When rebuilding the trust in your relationship, you have to understand that it might come slowly. This sort of thing shatters relationships, and if you were the cheater, you should be grateful for you partner’s willingness to work on things rather than end the relationship entirely.
Practice talking about feelings

Talking about your feelings outside of the infidelity probably feels a bit strange at the start, but in rebuilding trust, be sure to work at it. Talking through your feelings when it comes to work or friendship issues is a great way to emotionally connect again after going through something difficult.
Don’t listen to others’ opinions

There are those out there who say if your partner has broken your trust once, it is inevitable that they will do so time and time again. This might be true for certain people, but it isn’t for everyone. You know your partner better than anyone else does so focus on your relationship rather than listening to what others have to say.
Reconnect physically

Once you have been cheated on, being physically intimate can seem like a long way off.
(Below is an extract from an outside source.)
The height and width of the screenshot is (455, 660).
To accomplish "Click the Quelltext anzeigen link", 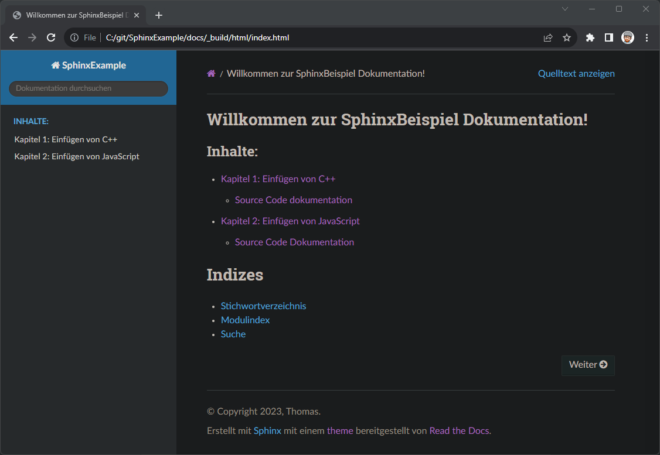I will pyautogui.click(x=576, y=73).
Being able to reignite your sensual sides will ultimately be what saves your relationship. Sexual connection and chemistry goes a long way in keeping a relationship alive. Starting off by incorporating some kind of touch into your everyday will help with this.
Take precautions to not do it again

If you were the unfaithful one, make sure you won’t repeat your behaviour. Think about what lead to you cheating in the first place. If it was stress, find out a different, more productive way to relieve it. If it was relationship issues, take an active role in repairing those issues and recognise your contribution to those issues.
Share responsibility

Yes, the partner who cheated is at fault for the infidelity. However, dealing with the outcome is a joint burden that you will both have to carry. Sharing this will make healing easier. It is also important to share responsibilities at home so you are contributing equally to the relationship.
Don’t take it for granted

You should value your relationship for what it is: a commitment of love and companionship. Do not forget how lucky you are to be involved in this relationship, especially after going through an experience as difficult as cheating. Practice gratitude and remind yourself of why you want to be in this relationship regularly.
Respect each other

If your partner cheated on you, you might have lost respect for them to some extent. It is crucial that you find respect for them again if you want to continue the relationship, though. Infidelity is a large mistake to make of course, but if you have decided to keep the relationship going, then respecting your partner is paramount.
Check in with each other

Have a regular check in time weekly. Talk to one another about your relationship. How has the last week been? Did anything make you feel particularly good about your relationship? How about particularly bad? What has been taking up the most mental space in your minds? Having these check ins can help you target areas of your relationship that need work as well as recognising where you have done well.